Platte River Power Authority (PRPA) is a municipal utility providing power to four cities along the Front Range: Fort Collins, Longmont, Loveland, and Estes Park. Beginning in 2018 with a City Council Resolution in Longmont, all four cities passed commitments to transitioning their communities to 100% renewable energy by 2030. Following these commitments, PRPA developed a Resource Diversification Policy that stated the following: “The board of directors (the board) directs the general manager/CEO to proactively work toward the goal of reaching a 100 percent non-carbon resource mix by 2030, while maintaining Platte River’s three pillars of providing reliable, environmentally responsible and financially sustainable electricity and services.”[i] For the last few months, PRPA has been working on an Integrated Resource Plan that represents a 20-year plan for the utility. At the February 27, 2020 PRPA board meeting, the initial draft of the IRP was presented.[ii]

This document provides an overview of the current draft IRP and calls on elected officials within the PRPA service area to demand that PRPA transition to 100% renewable energy as soon as possible, to avert a climate crisis.


Northern Colorado Partners for Clean Energy (NCP4CE) urges PRPA to take a closer look at Portfolio Option 3 (“Zero Carbon”), presented to the Board in February, by performing two sensitivity analyses, and then adopt that portfolio. We also urge PRPA to begin work on establishing an interim goal that achieves a high level of non-carbon electricity as soon as possible. Portfolio Option 3 is the only one that attains the 100% non-carbon goal adopted by the Board in December 2018 via its Resource Diversification Policy. Portfolio Option #1 represents business as usual. Portfolio Option #2 achieves only 90% non-carbon electricity by 2030 and includes construction of a new gas-fired plant in 2030. The fourth option doesn’t achieve even the low bar of 90% non-carbon electricity until 2036, with construction of a new gas-fired plant slated for that year.


Digging a little deeper into Portfolio Option 3 – the Zero Carbon option – we note that PRPA staff made a number of overly conservative assumptions that result in higher presumed rate increases compared to the other portfolios. For example, the future prices of wind and solar used in Portfolio Option #3 are 40% to 70% higher than the values predicted by an analysis by the National Renewable Energy Laboratory (NREL) in a study published in November 2018.[iii] Additionally, PRPA staff assumed that its four owner communities would do nothing over the next ten years to manage their electric loads – they excluded any mention of Demand Side Management (DSM) options. However, Fort Collins has already made progress in reducing its peak electric loads through its recently implemented “Time of Day” rates.[iv] The variety of DSM programs and their ability to reduce the peak load of the four owner communities of PRPA will likely increase significantly in the next few years as electric vehicles replace gasoline-powered vehicles, homes and businesses convert to heat pumps for heating and cooling, and grid-interactive power control devices become more readily available for residential and small business consumers.

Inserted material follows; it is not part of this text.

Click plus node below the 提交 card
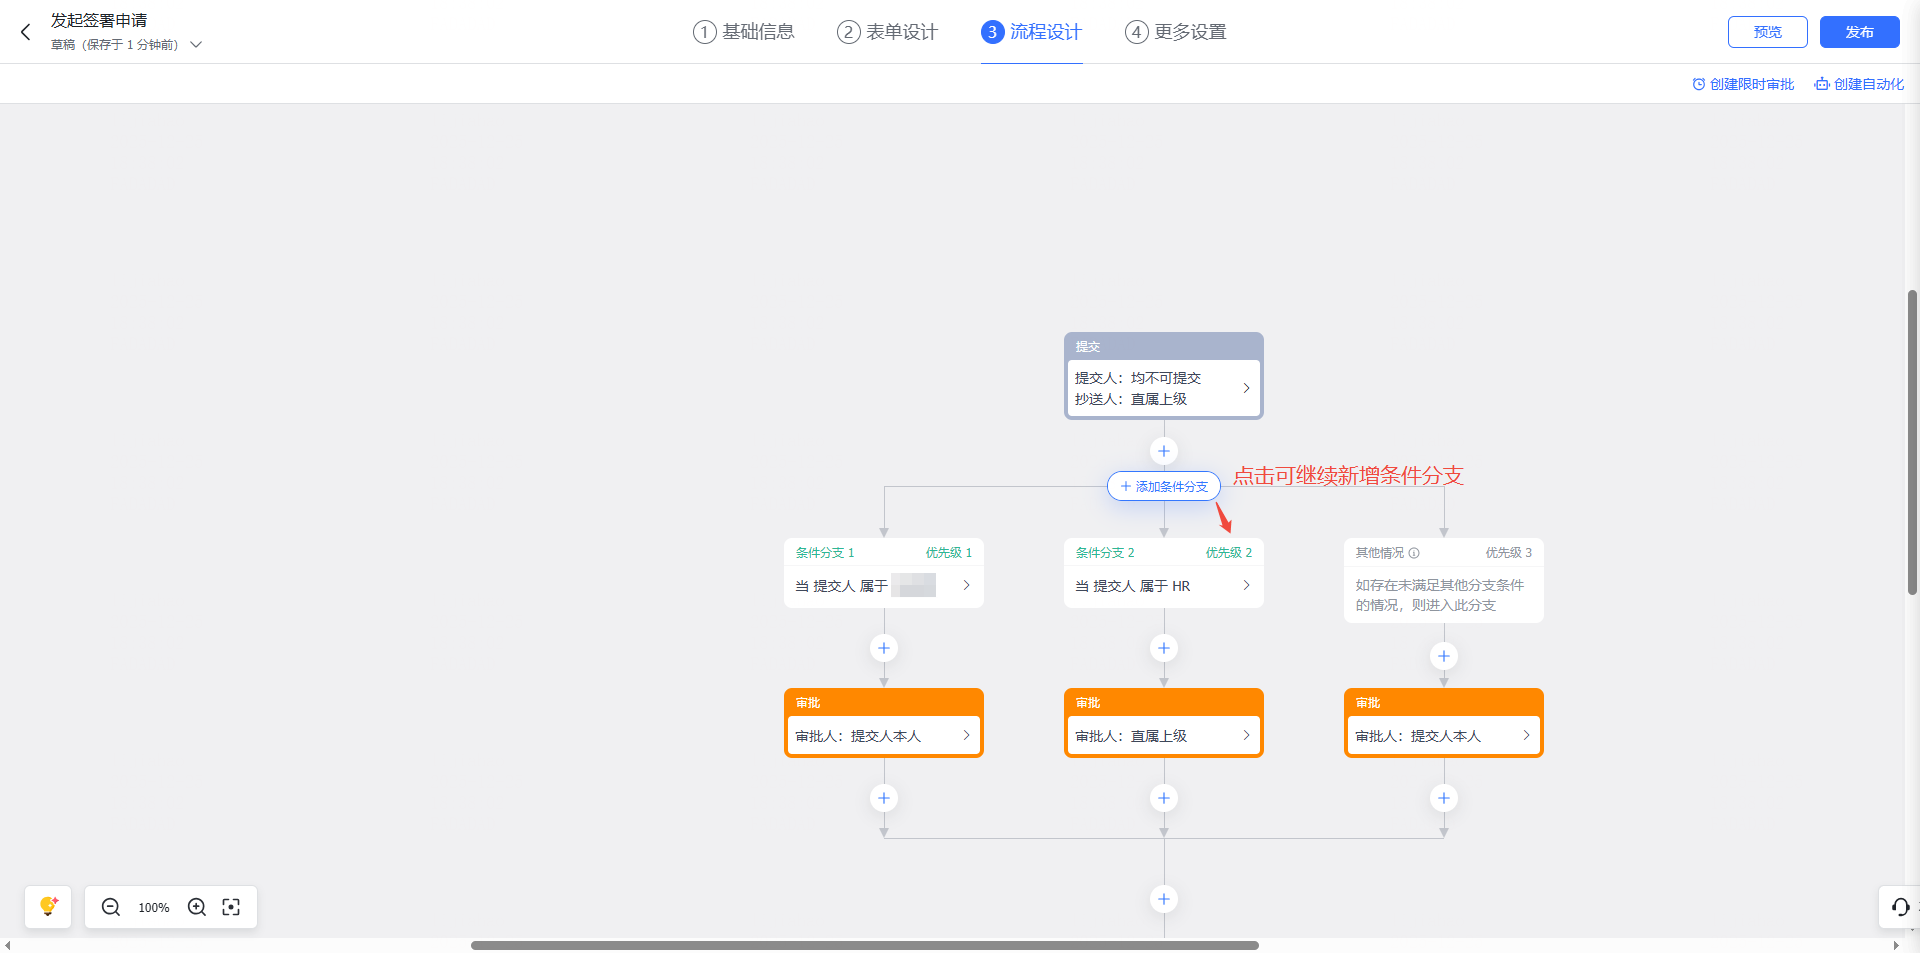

Carbon and Methane Pollution

Portfolios 1, 2, and 4 ignore climate change and the need to rapidly move away from all carbon-based fuels. Total carbon dioxide pollution from the Rawhide power plant results in 2 million tons of CO2 being released into the atmosphere per year. An additional 1 million tons, approximately, comes from the Craig power plant per year.[v] The costs shown in the draft IRP fail to account for the social cost of carbon, which the PUC and the state legislature have recommended for utility long-range planning.[vi] It does not take into account that the EPA has deemed the Northern Front Range an ozone non-compliance area[vii], that nitrous oxides are one of the main precursors for the formation of ground-source ozone, and that PRPA’s Rawhide coal-fired power plant is the largest single point emitter of nitrous oxides in Larimer County.[viii] Our region has an F rating from the American Lung Association, and Fort Collins is listed as being one of the more polluted cities for air quality in the U.S.[ix]

In addition, natural gas alternatives such as the gas-fired Reciprocal Internal Combustion Engine (RICE) plant proposed in Portfolio 2 contribute to methane pollution. Methane is a harmful greenhouse gas. The global warming impact of burning natural gas at a power plant is less than that of burning coal, but the overall impact is greater once the emissions derived from extraction through unconventional means – such as fracking – are factored in. Given that PRPA has a significant amount of gas-fired generating capacity already in its portfolio, we do not support more investments in new gas plants or new natural gas infrastructure. PRPA’s existing gas generators may have a useful role to play in the near term, but our communities shouldn’t be building new natural gas infrastructure now that has a useful life span of 30-40 years.

Additional Concerns

With a move to 100% renewable energy, reliability can be improved by joining power pools. Earlier this year PRPA announced their decision to join the Western Energy Imbalance Market (WEIM).[x] Yet the current draft IRP does not account for the advantages gained from joining an energy imbalance market. While we are concerned that the price of energy from renewables is inaccurately overpriced in the IRP, we are also concerned that the price of energy from coal and natural gas is, likewise, underestimated. PRPA acknowledged in the IRP that they intend to account for the social cost of carbon, but an estimated cost of environmental damage for each portfolio has not been presented to the PRPA Board. Potential severance taxes and compliance costs for fossil fuel extraction should also be addressed. As pressure is mounting for investors to divest from fossil fuels, increased financing costs should be factored into future cost estimates. 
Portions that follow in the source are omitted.